• WHAT TO DO
For each entry, restate it word for word while omitting any image it holds.

Stored entries
####
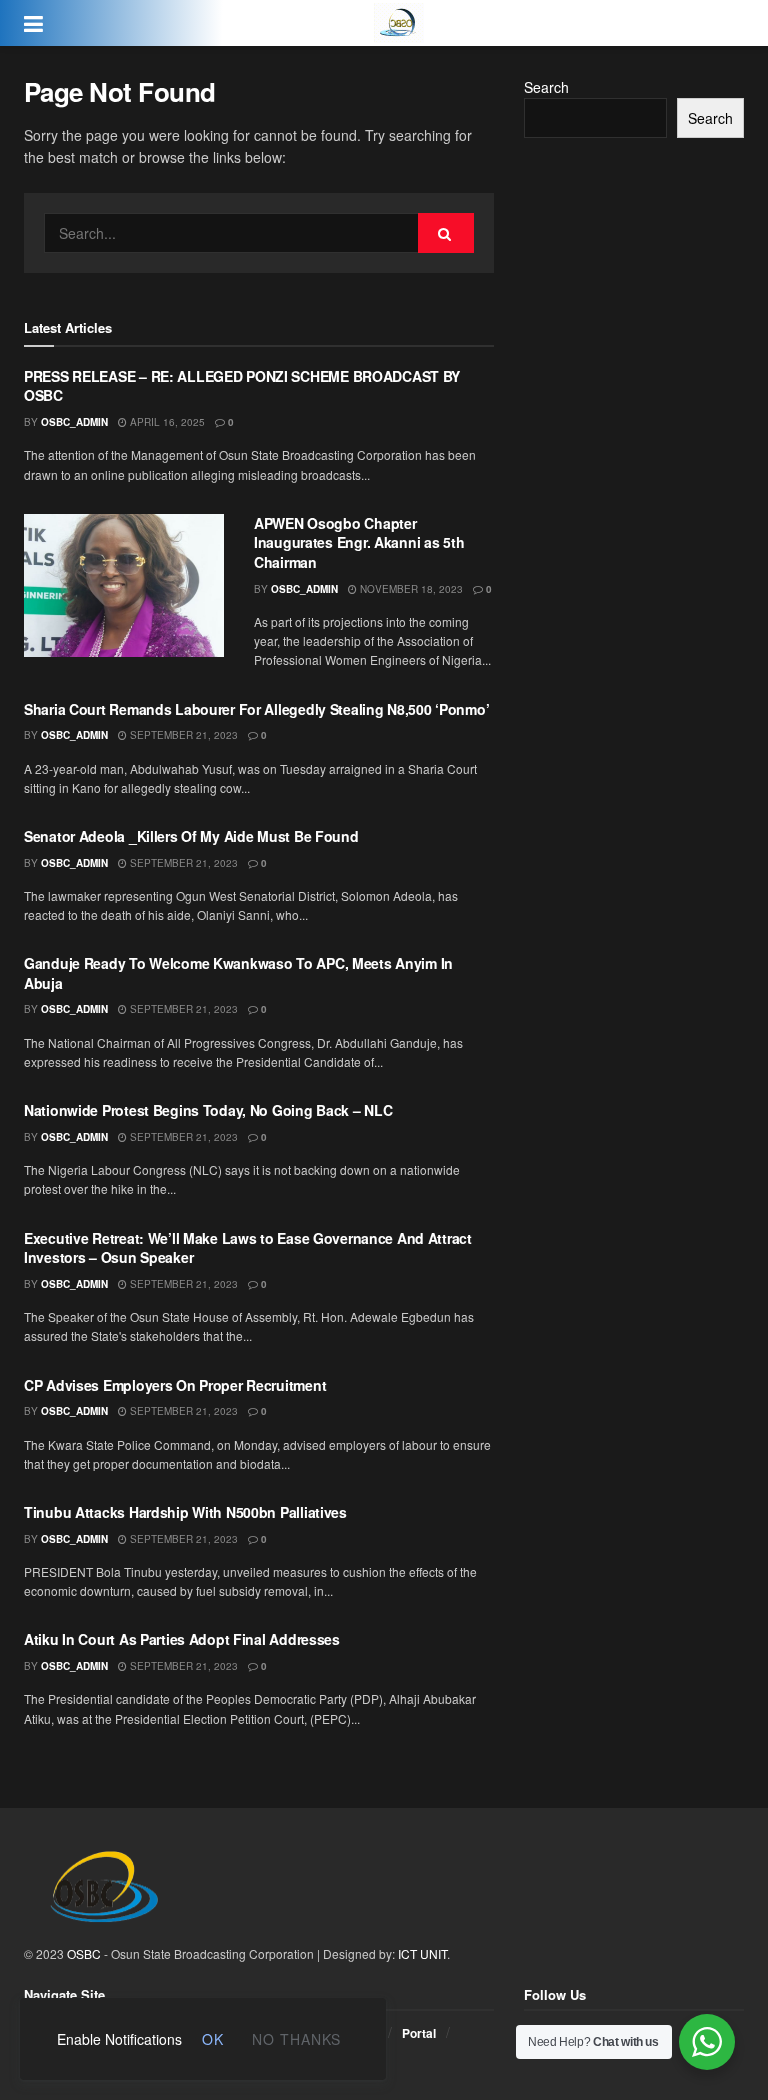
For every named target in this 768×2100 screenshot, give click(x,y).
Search (546, 87)
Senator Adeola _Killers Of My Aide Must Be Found (191, 836)
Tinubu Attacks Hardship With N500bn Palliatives (185, 1512)
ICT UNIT (422, 1953)
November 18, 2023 (410, 589)
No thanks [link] (296, 2039)
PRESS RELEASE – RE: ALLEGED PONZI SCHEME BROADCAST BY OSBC (242, 386)
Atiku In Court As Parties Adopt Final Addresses (182, 1639)
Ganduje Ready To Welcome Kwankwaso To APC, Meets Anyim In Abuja (238, 973)
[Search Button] (446, 233)
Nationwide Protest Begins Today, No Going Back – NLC (208, 1110)
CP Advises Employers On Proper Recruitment (175, 1385)
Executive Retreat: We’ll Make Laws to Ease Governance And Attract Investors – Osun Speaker (248, 1248)
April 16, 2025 (166, 422)
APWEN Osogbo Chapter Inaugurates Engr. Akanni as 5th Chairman (359, 542)
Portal (419, 2033)
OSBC (84, 1953)
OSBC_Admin (74, 422)
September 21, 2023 (182, 735)
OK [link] (213, 2039)
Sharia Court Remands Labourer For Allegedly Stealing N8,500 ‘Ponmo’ (256, 709)
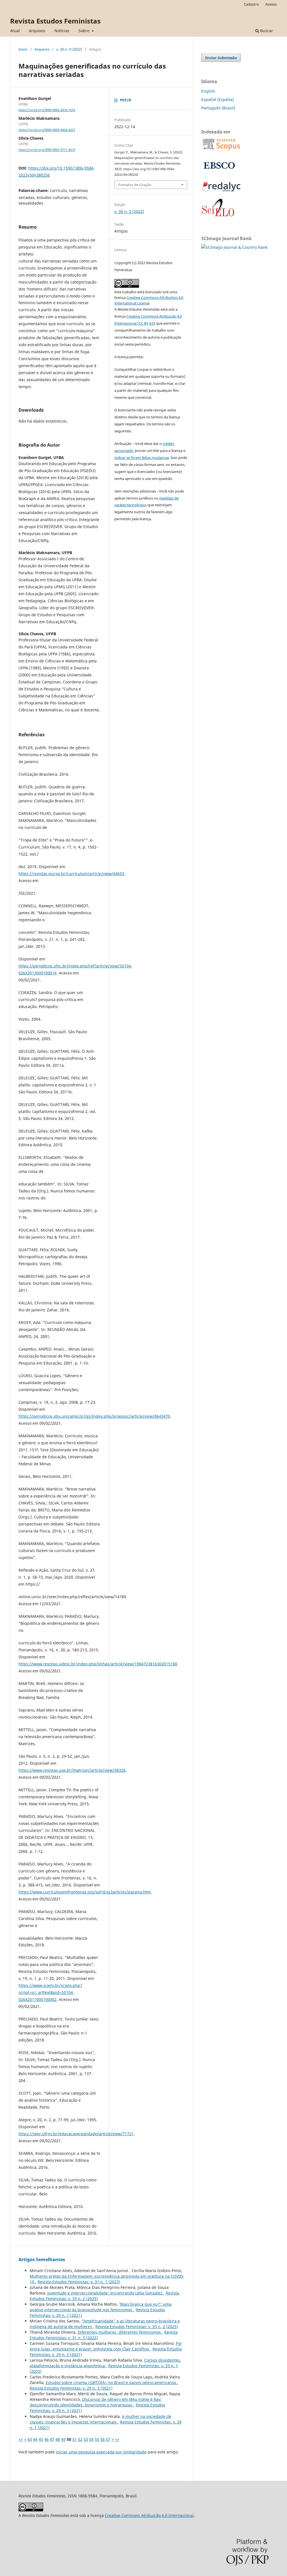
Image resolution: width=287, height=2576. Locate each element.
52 (80, 2439)
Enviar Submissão (221, 57)
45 (41, 2439)
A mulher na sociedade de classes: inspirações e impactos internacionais (100, 2419)
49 (63, 2439)
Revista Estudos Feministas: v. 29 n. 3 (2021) (71, 2388)
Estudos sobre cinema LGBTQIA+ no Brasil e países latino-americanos (111, 2382)
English (208, 91)
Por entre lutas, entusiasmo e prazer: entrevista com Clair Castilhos (106, 2346)
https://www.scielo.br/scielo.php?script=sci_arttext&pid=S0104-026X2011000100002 (50, 1992)
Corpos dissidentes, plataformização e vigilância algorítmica (105, 2362)
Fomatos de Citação (134, 184)
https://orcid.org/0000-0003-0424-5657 (46, 130)
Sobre (84, 30)
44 (35, 2439)
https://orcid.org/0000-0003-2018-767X (46, 110)
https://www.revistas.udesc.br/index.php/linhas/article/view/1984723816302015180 (97, 1663)
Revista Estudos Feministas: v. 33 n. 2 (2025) (136, 2326)
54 (91, 2439)
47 (52, 2439)
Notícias (62, 30)
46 (46, 2439)
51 (74, 2439)
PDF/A (125, 99)
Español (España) (217, 99)
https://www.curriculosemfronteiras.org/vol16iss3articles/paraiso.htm (84, 1892)
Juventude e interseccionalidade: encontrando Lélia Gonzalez (105, 2293)
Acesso (271, 4)
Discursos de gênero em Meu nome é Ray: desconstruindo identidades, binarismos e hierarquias (95, 2402)
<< (20, 2439)
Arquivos (37, 30)
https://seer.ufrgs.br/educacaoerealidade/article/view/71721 (76, 2133)
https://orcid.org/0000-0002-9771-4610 (46, 150)
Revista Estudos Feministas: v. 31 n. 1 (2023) (79, 2281)
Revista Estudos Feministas (55, 20)
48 (57, 2439)
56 (102, 2439)
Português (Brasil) (218, 108)
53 (86, 2439)
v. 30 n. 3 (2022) (69, 49)
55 (97, 2439)
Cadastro (251, 4)
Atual (15, 30)
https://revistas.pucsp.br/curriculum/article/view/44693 (71, 873)
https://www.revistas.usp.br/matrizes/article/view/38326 (72, 1770)
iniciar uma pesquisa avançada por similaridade (101, 2452)
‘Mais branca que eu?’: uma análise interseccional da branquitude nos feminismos (101, 2306)
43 (29, 2439)
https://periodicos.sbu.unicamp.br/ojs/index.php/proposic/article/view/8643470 (94, 1416)
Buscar (266, 30)
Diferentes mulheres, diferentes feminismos (120, 2332)
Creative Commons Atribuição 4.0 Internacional (149, 2515)
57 (108, 2439)
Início (22, 49)
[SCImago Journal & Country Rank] (234, 247)
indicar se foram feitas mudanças (141, 457)
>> (117, 2439)
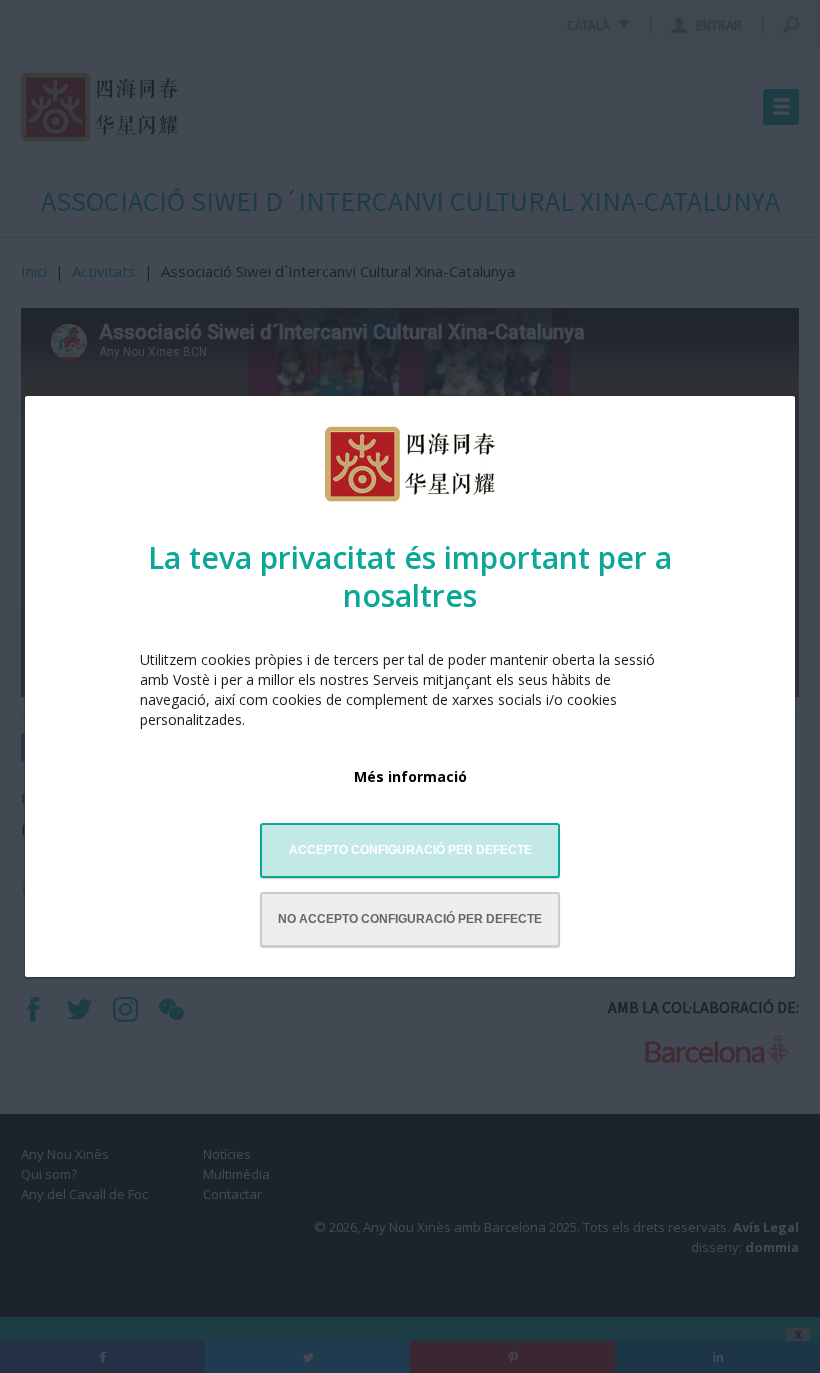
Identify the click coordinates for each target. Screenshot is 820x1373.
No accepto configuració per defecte (410, 919)
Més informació (410, 776)
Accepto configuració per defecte (410, 850)
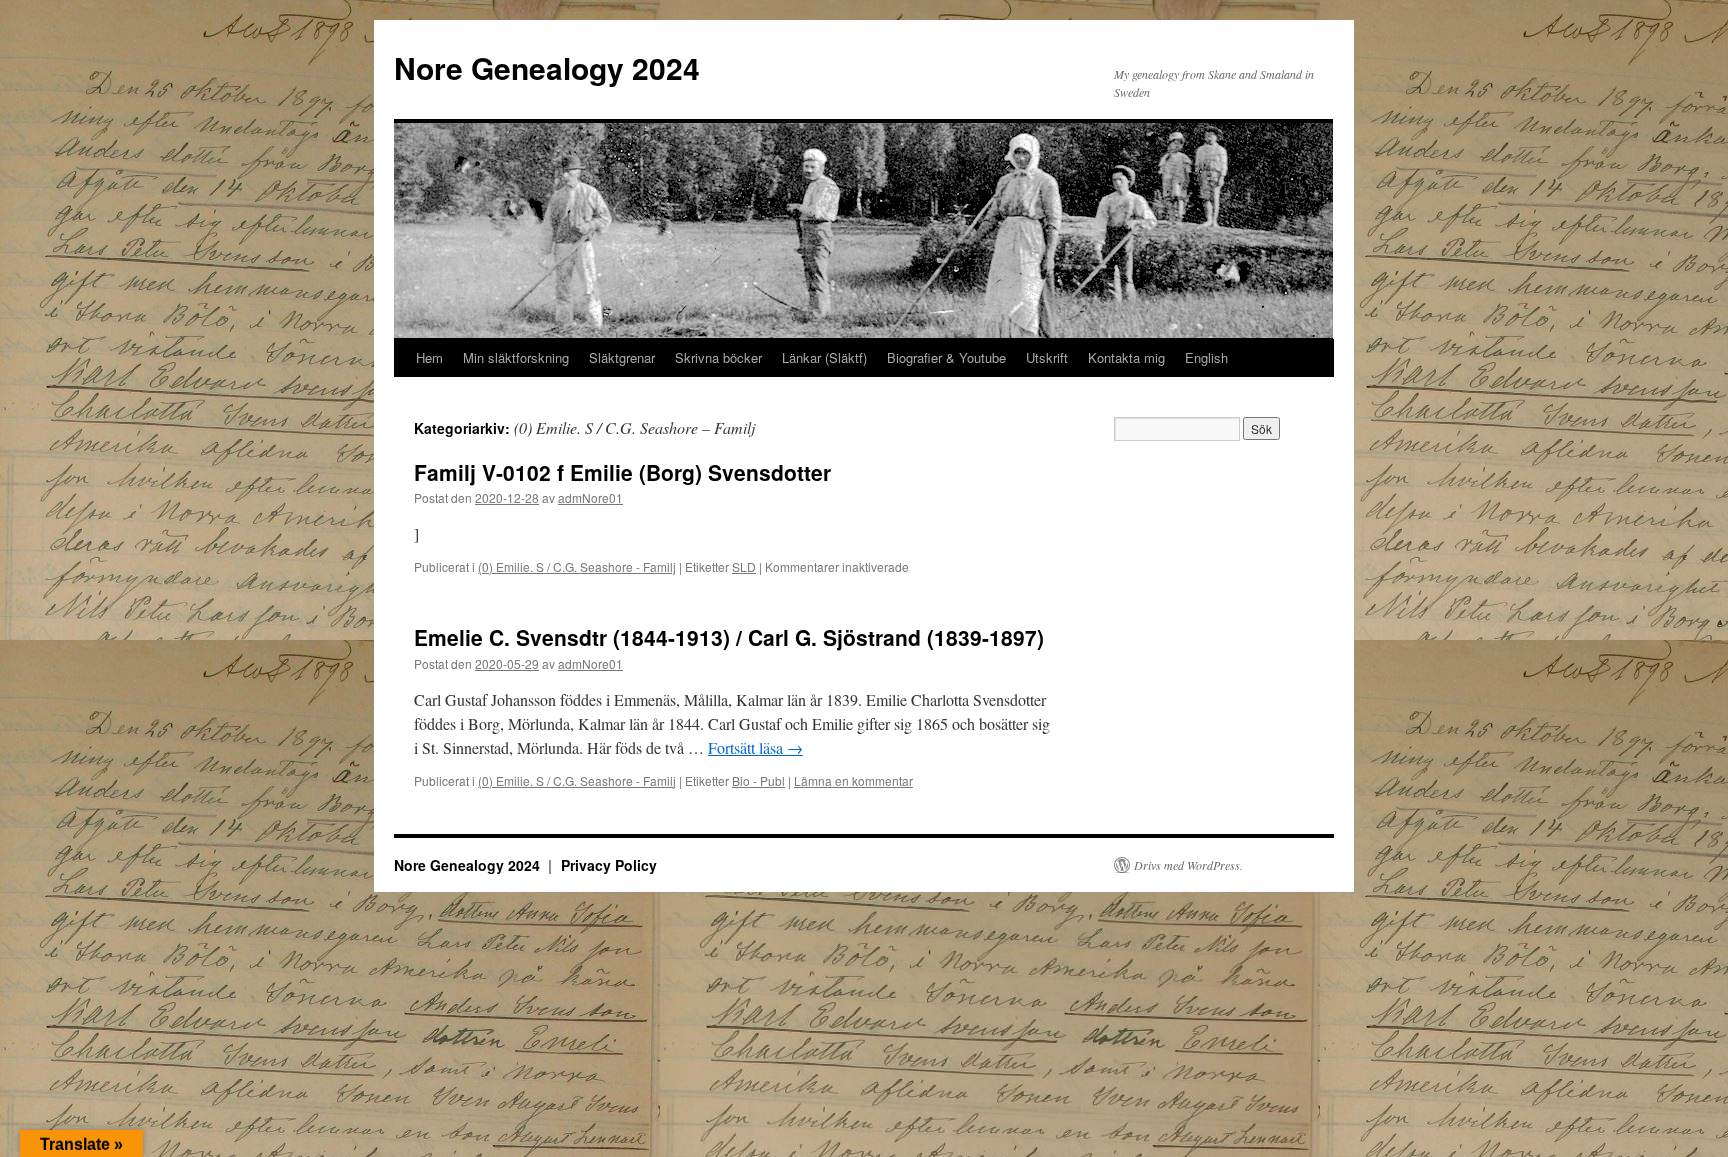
####
• WRITTEN ANSWER
For every named target in this 768×2100 screenshot, give click(x,y).
Search (546, 87)
Senator Adeola _Killers Of My Aide Must Be Found (191, 836)
Tinubu Attacks Hardship With N500bn Palliatives (185, 1512)
ICT UNIT (422, 1953)
November 18, 2023 (410, 589)
No thanks [link] (296, 2039)
PRESS RELEASE – RE: ALLEGED PONZI SCHEME BROADCAST BY OSBC (242, 386)
Atiku In Court As Parties Adopt Final Addresses (182, 1639)
Ganduje Ready To Welcome Kwankwaso To APC, Meets Anyim In Abuja (238, 973)
[Search Button] (446, 233)
Nationwide Protest Begins Today, No Going Back – NLC (208, 1110)
CP Advises Employers On Proper Recruitment (175, 1385)
Executive Retreat: We’ll Make Laws to Ease Governance And Attract Investors – Osun Speaker (248, 1248)
April 16, 2025 (166, 422)
APWEN Osogbo Chapter Inaugurates Engr. Akanni as 5th Chairman (359, 542)
Portal (419, 2033)
OSBC (84, 1953)
OSBC_Admin (74, 422)
September 21, 2023 (182, 735)
OK [link] (213, 2039)
Sharia Court Remands Labourer For Allegedly Stealing N8,500 ‘Ponmo’ (256, 709)
Image resolution: width=287, height=2576. Locate each element.
52 (80, 2439)
Enviar Submissão (221, 57)
45 (41, 2439)
A mulher na sociedade de classes: inspirações e impactos internacionais (100, 2419)
49 (63, 2439)
Revista Estudos Feministas: v. 29 n. 3 (2021) (71, 2388)
Estudos sobre cinema LGBTQIA+ no Brasil e países latino-americanos (111, 2382)
English (208, 91)
Por entre lutas, entusiasmo e prazer: entrevista com Clair Castilhos (106, 2346)
https://www.scielo.br/scielo.php?script=sci_arttext&pid=S0104-026X2011000100002 (50, 1992)
Corpos dissidentes, plataformização e vigilância algorítmica (105, 2362)
Fomatos de Citação (134, 184)
https://orcid.org/0000-0003-0424-5657 (46, 130)
Sobre (84, 30)
44 (35, 2439)
https://orcid.org/0000-0003-2018-767X (46, 110)
https://www.revistas.udesc.br/index.php/linhas/article/view/1984723816302015180 (97, 1663)
Revista Estudos Feministas: v. 33 n. 2 (2025) (136, 2326)
54 (91, 2439)
47 (52, 2439)
Notícias (62, 30)
46 (46, 2439)
51 (74, 2439)
PDF/A (125, 99)
Español (España) (217, 99)
https://www.curriculosemfronteiras.org/vol16iss3articles/paraiso.htm (84, 1892)
Juventude e interseccionalidade: encontrando Lélia Gonzalez (105, 2293)
Acesso (271, 4)
Discursos de gênero em Meu nome é Ray: desconstruindo identidades, binarismos e hierarquias (95, 2402)
<< (20, 2439)
Arquivos (37, 30)
https://seer.ufrgs.br/educacaoerealidade/article/view/71721 (76, 2133)
https://orcid.org/0000-0002-9771-4610 (46, 150)
Revista Estudos Feministas: v. 31 n. 1 (2023) (79, 2281)
Revista Estudos Feministas (55, 20)
48 (57, 2439)
56 (102, 2439)
Português (Brasil) (218, 108)
53 (86, 2439)
v. 30 n. 3 (2022) (69, 49)
55 (97, 2439)
Cadastro (251, 4)
Atual (15, 30)
https://revistas.pucsp.br/curriculum/article/view/44693 (71, 873)
https://www.revistas.usp.br/matrizes/article/view/38326 (72, 1770)
iniciar uma pesquisa avançada por similaridade (101, 2452)
‘Mais branca que eu?’: uma análise interseccional da branquitude nos feminismos (101, 2306)
43 (29, 2439)
https://periodicos.sbu.unicamp.br/ojs/index.php/proposic/article/view/8643470 (94, 1416)
Buscar (266, 30)
Diferentes mulheres, diferentes feminismos (120, 2332)
Creative Commons Atribuição 4.0 Internacional (149, 2515)
57 (108, 2439)
Início (22, 49)
[SCImago Journal & Country Rank] (234, 247)
indicar se foram feitas mudanças (141, 457)
>> (117, 2439)
Identify the click coordinates for each target. Screenshot is 820x1373.
No accepto configuració per defecte (410, 919)
Més informació (410, 776)
Accepto configuració per defecte (410, 850)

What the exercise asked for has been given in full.